Andrew Cunningham, who last visited TASIS seven years ago when he was seeking a partner for the WISER Girls Secondary School—a pioneering boarding school in Muhuru Bay, Kenya, that he co-founded in 2006—returned to campus on November 30 to address students in all three divisions and meet with the current members of the TASIS WISER group, which has existed at the School since 2010 and became an official Global Service Program group when the pioneering program was endowed by Jan Opsahl '68 in 2013.
WISER has been an astonishing success in a region that still sees 75 percent of girls drop out of school before finishing high school, with 51 percent dropping out because of pregnancy. After seven years of operation, the dropout rate at WISER is now zero percent while the college admission rate is 90 percent.
"That all happened in the last ten years, so imagine what we could do in the next 10 years," Mr. Cunningham said in his address to High School students, which can be viewed in full below. "I remember standing here seven years ago, dreaming and praying that we would partner with an elite institution like The American School in Switzerland. I remember speaking to parents and teachers in Muhuru Bay and describing not only your campus but your teachers and yourselves, and they absolutely were enthusiastic and inspired. They said, 'Does someone actually care?' And over seven years, TASIS, unlike any other partner school, has gone above and beyond—not only in terms of your fundraising, but also in terms of your time and talent in coming to Muhuru Bay every year."
Mr. Cunningham's address centered around his top ten list for how we can continue to champion the cause of girls worldwide who are denied a fair shot at an education: 1) Dream big, but dream together; 2) Invest in people to make lasting change; 3) Invest in education and health; 4) Cultivate gender allies for girls' education; 5) Inspire lifelong partnerships for sustainability; 6) Promote learning in 4-D; 7) Adopt a "what's next" attitude; 8) Measure and celebrate impact; 9) Change the bigger picture; 10) Re-imagine what's possible.
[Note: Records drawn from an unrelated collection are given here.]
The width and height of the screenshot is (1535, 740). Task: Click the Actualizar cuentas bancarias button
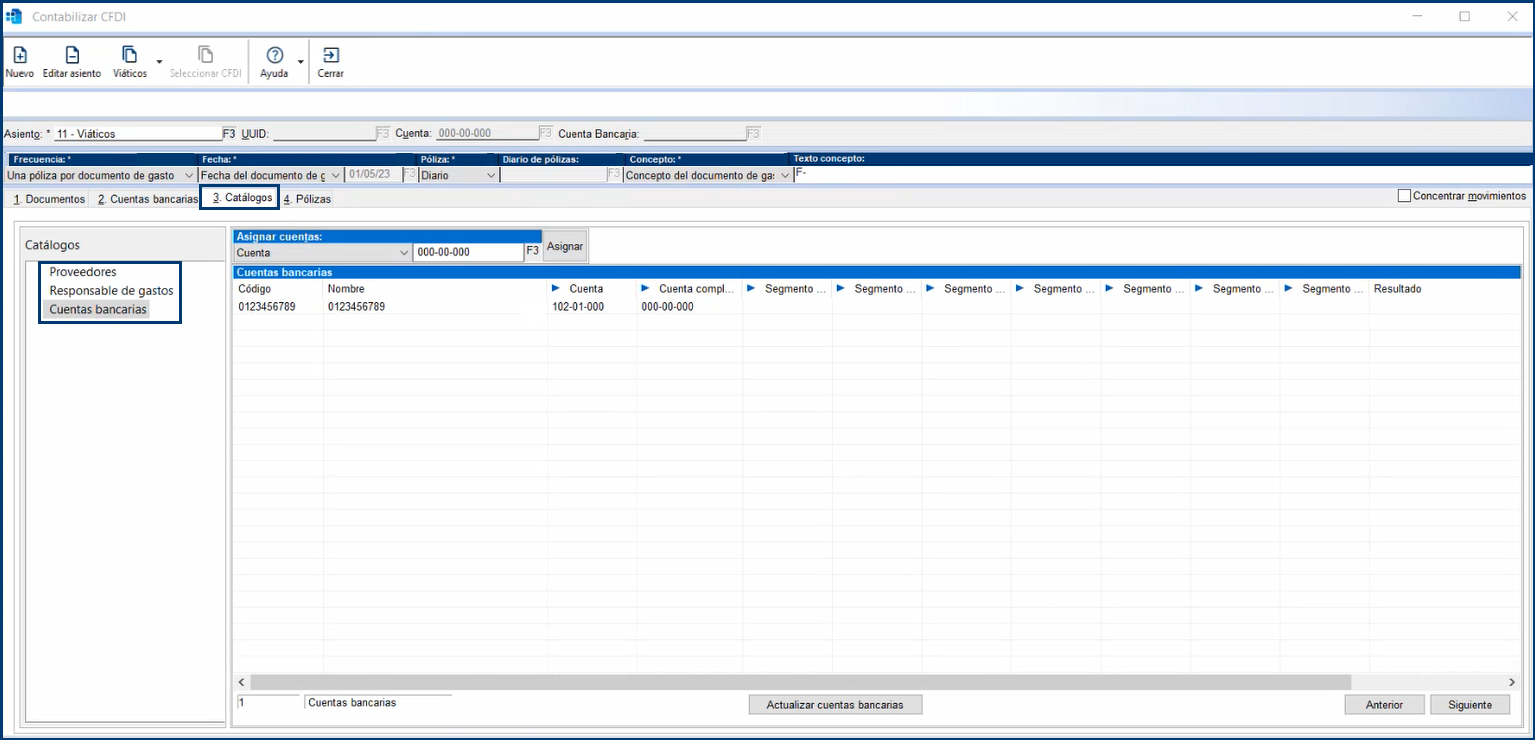835,705
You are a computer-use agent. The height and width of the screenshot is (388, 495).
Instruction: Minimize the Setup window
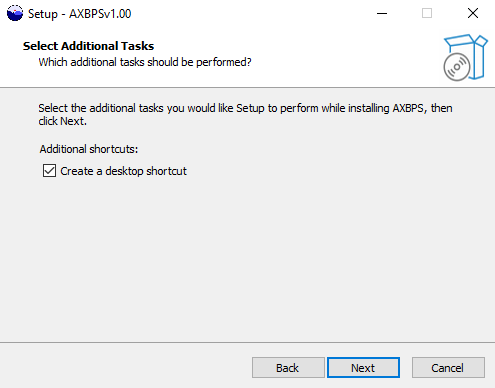(x=382, y=13)
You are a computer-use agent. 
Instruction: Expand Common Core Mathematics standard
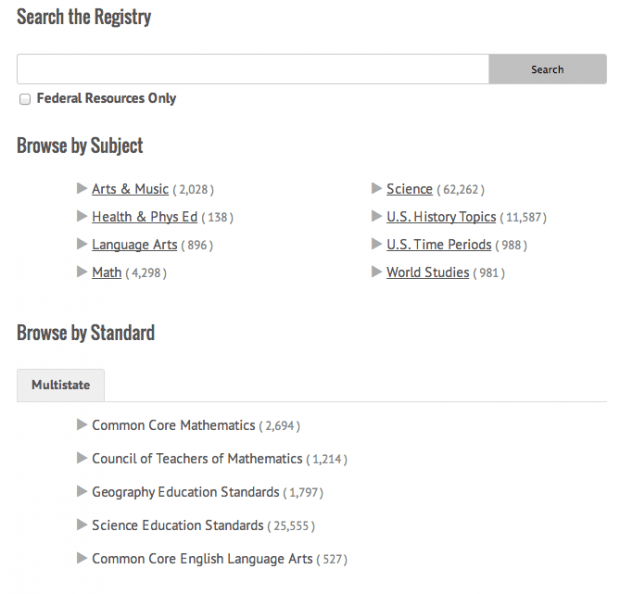pos(82,425)
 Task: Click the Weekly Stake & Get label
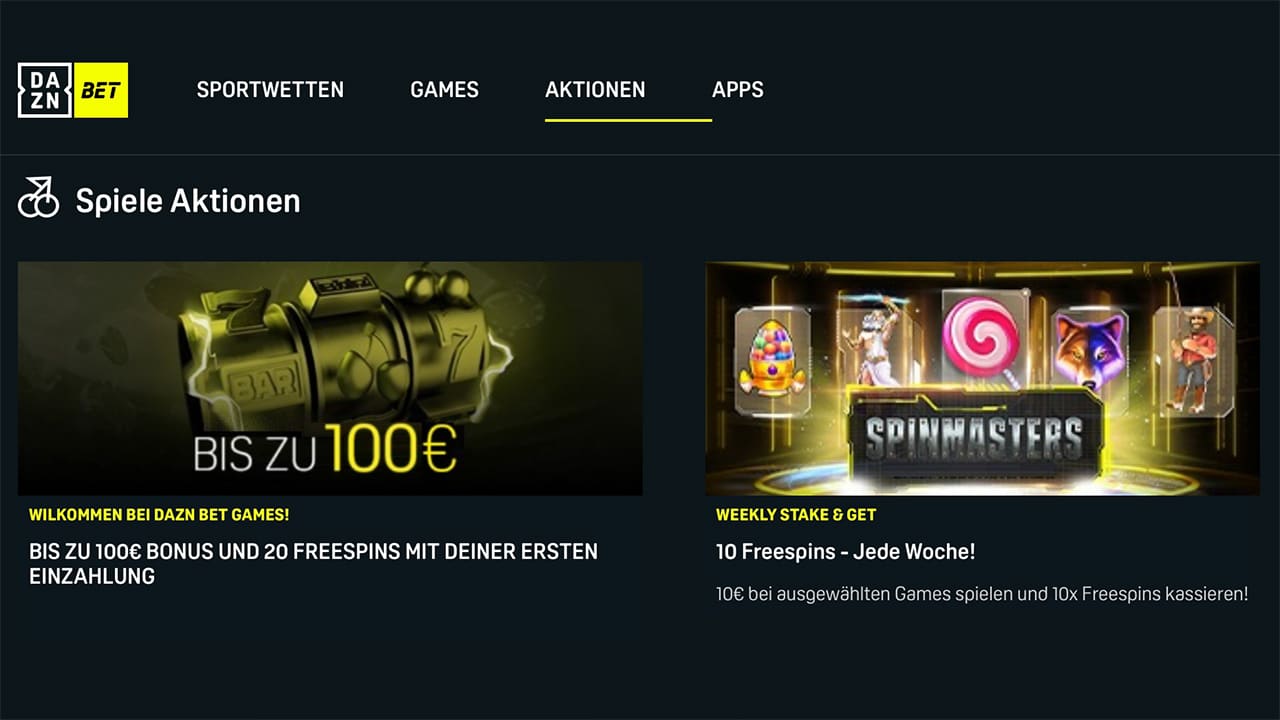(x=796, y=514)
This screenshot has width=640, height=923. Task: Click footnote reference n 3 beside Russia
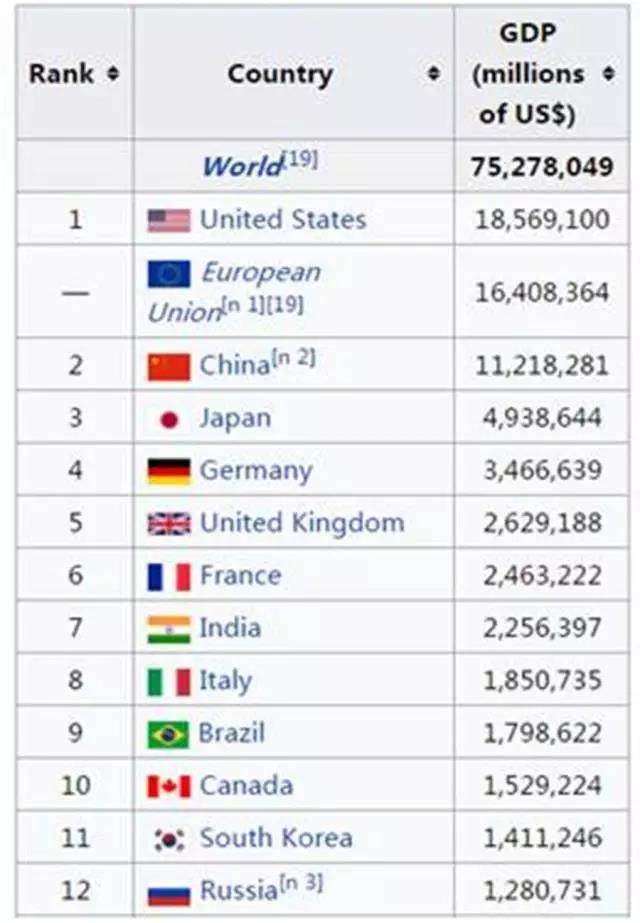click(301, 883)
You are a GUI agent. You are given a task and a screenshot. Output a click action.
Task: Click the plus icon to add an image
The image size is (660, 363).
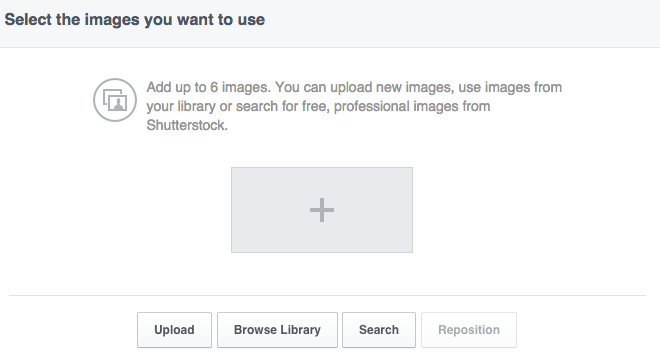[x=322, y=210]
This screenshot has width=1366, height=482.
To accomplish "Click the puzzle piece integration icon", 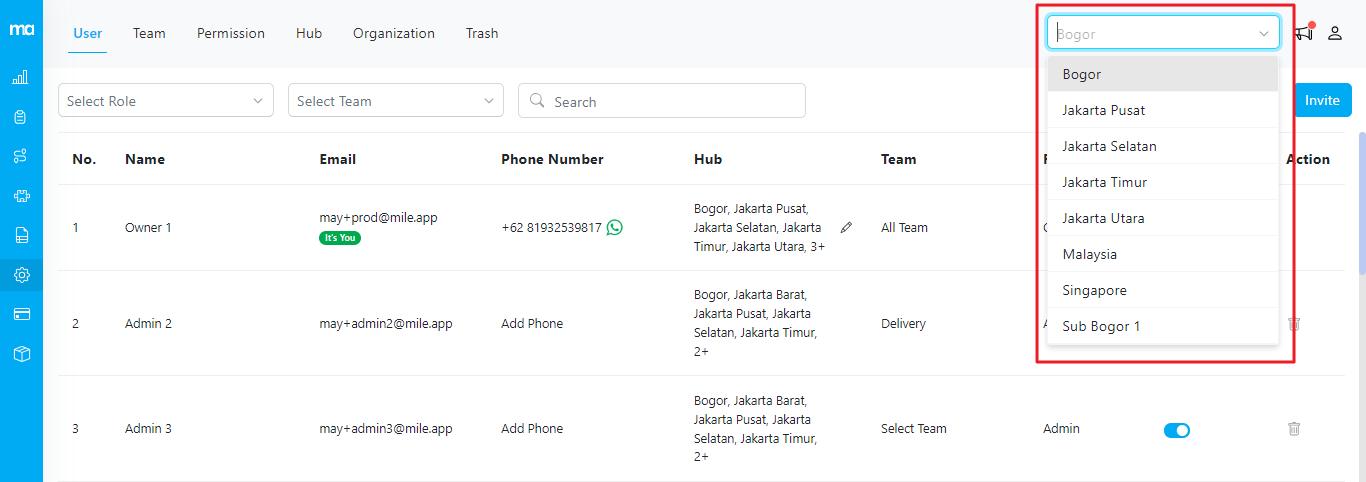I will click(21, 196).
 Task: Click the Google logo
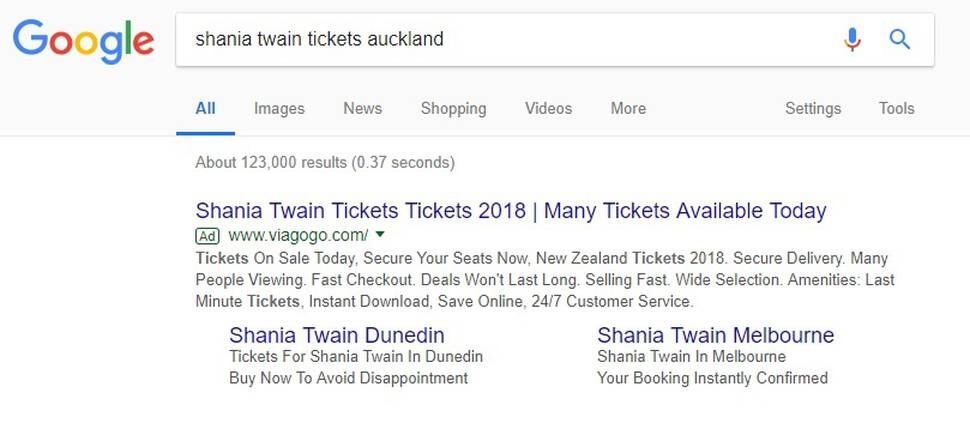[x=83, y=42]
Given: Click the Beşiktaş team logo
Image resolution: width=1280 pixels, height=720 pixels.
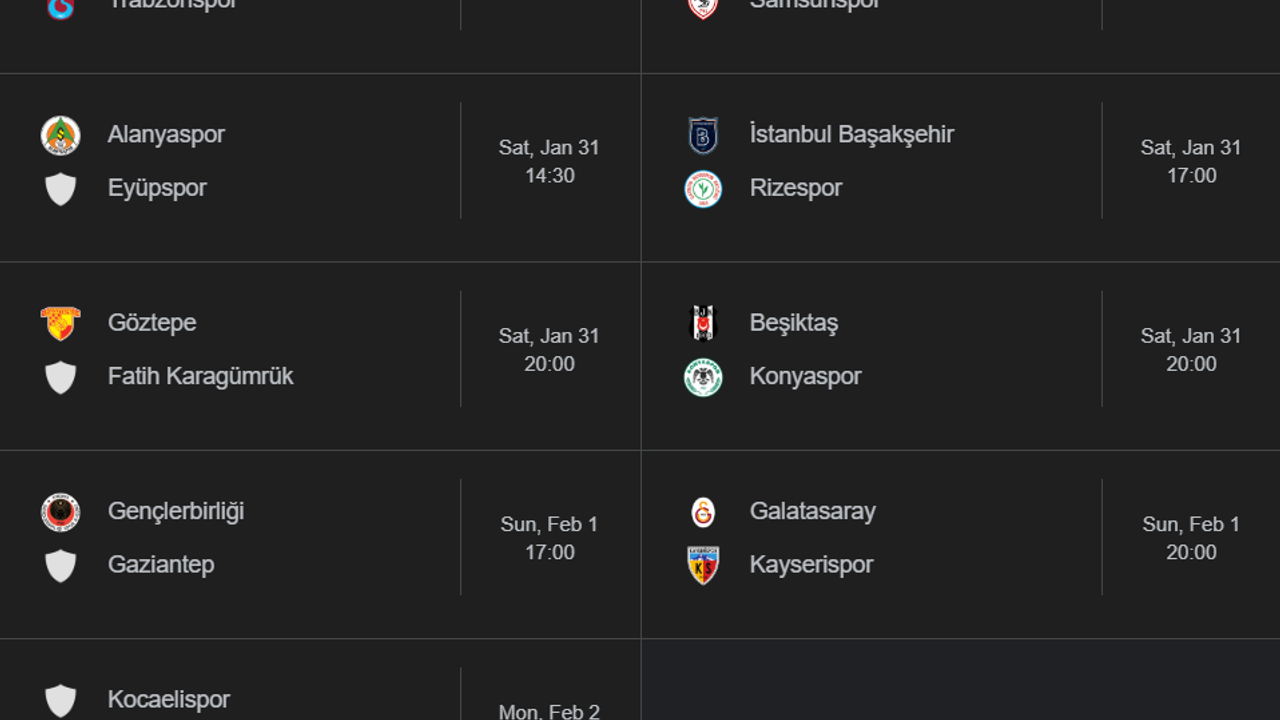Looking at the screenshot, I should coord(703,323).
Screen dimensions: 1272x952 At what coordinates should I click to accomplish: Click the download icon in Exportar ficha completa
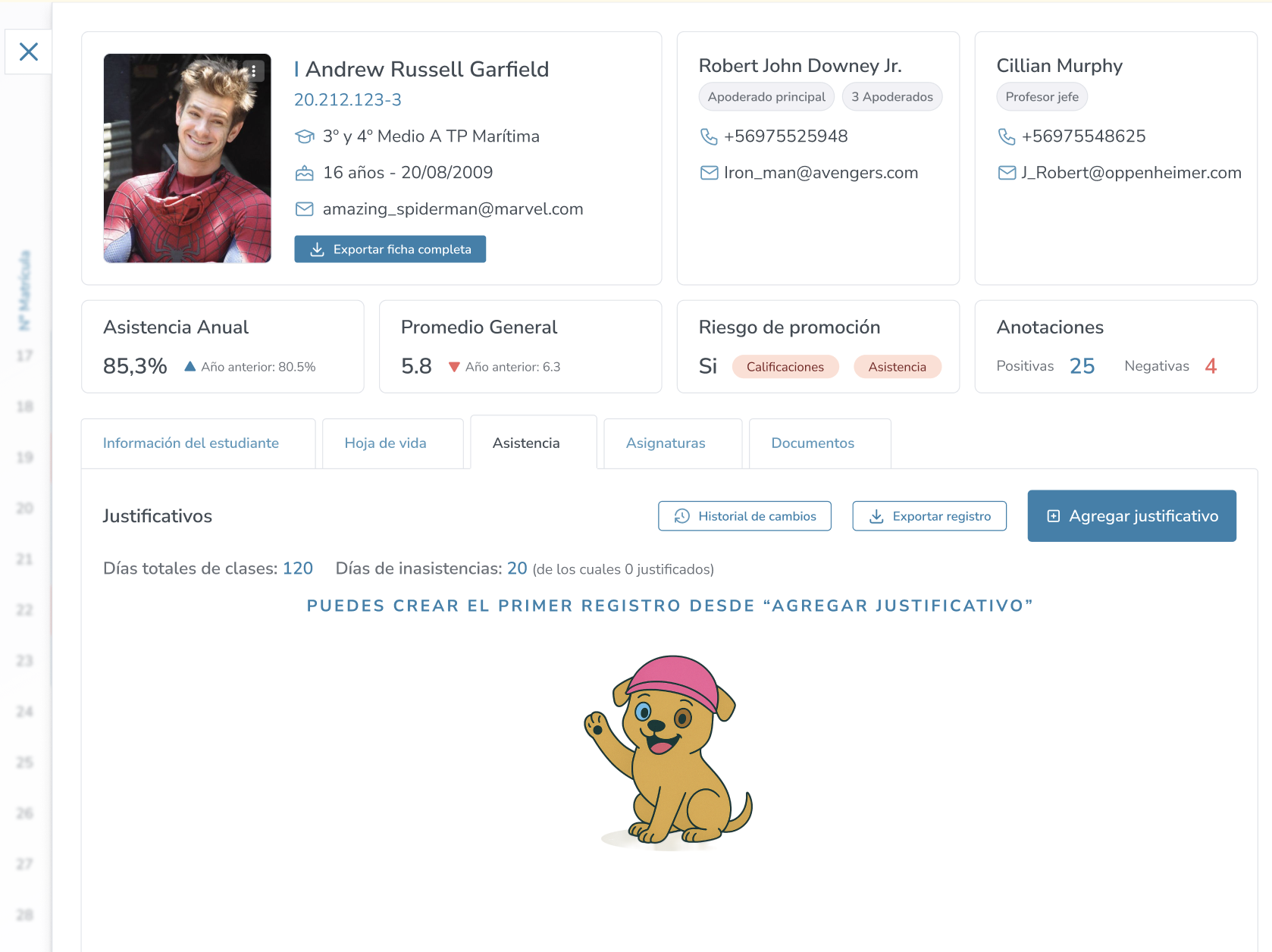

He closed by asking students, "What if one more girl could graduate from secondary school? What if one more girl never had to sell her body to feed her mind? What if one more girl could spend five more hours learning rather than five hours carrying water from the lake? One if one more girl had the opportunity to...Live WISER...Learn WISER...and, ultimately, Be WISER."
Later in the day, Mr. Cunningham met with the current WISER Global Service Program
group and shared his message at Elementary School and Middle School assemblies.
Mr. Cunningham is currently the Global Education Advisor with the Aga Khan Foundation (AKF). Although based at the foundation's headquarters in Geneva, Switzerland, he travels 180 days a year, co-leading AKF's global education portfolio, working in partnership with governments, school faculties, parents, and communities to develop affordable, innovative solutions that raise the quality and accessibility of public school systems for marginalized children across 16 countries in Eastern and Western Africa, Central and Southern Asia, the Middle East, and Europe. He oversees AKF's global school improvement program for children in primary and secondary education while also identifying meaningful uses of information and communications technology (ICT) for improving student learning, professional learning, and systems learning.
"I remember standing here seven years ago, dreaming and praying that we would partner with an elite institution like The American School in Switzerland."
Before joining AKF, Mr. Cunningham worked for UNICEF Kenya, the World Bank, World Learning, and the Education Above All Foundation, amongst others. In 2006, he co-founded WISER in Muhuru Bay, where he lived out of a mud hut as its Executive Director for the school's first two years. The first girls secondary boarding school in its region to offer full scholarships to all girls, WISER has emerged as one of Kenya's top-performing girls' secondary schools in the country, especially in STEM and global health.
Mr. Cunningham graduated summa cum laude from Duke University with a double major in International Comparative Studies and Chinese and earned a Masters in Comparative International Education at Oxford University with distinction. He will soon finish his Ph.D at Oxford University, with a focus on understanding local realities of effective school leadership strategies through mobile and cloud-based technologies in Kenya. He is the recipient of the prestigious Marshall Scholarship, Truman Scholarship, Robertson Scholarship, Goldman Sachs Global Leaders Award, Oxford University's Vice Chancellor's Award for Social Impact, and Duke's President's Young Alumni Award for Global Leadership.
TASIS Opsahl Global Service Program
The Opsahl Global Service Program was envisioned by Jan Opsahl '68, who became the first international student at TASIS when he came from Norway in 1965. The pioneering program was launched in 2013 with major support from a most generous donation from Mr. Opsahl and his family to set up the Global Service Trust. This Trust, along with support from the TASIS Foundation, make this incredible, life-changing experience for our students possible.
The Opsahl Global Service Program, which has been directed by Zach Mulert since its inception, transforms lives by providing every High School student a unique opportunity to connect across borders through comprehensive experiences that build empathy and encourage personal responsibility. Participation in the program—which is designed to awaken students to humanitarian needs, inspire them to build enduring, mutually beneficial relationships, and lead them toward a life of active citizenship and committed service—is a graduation requirement.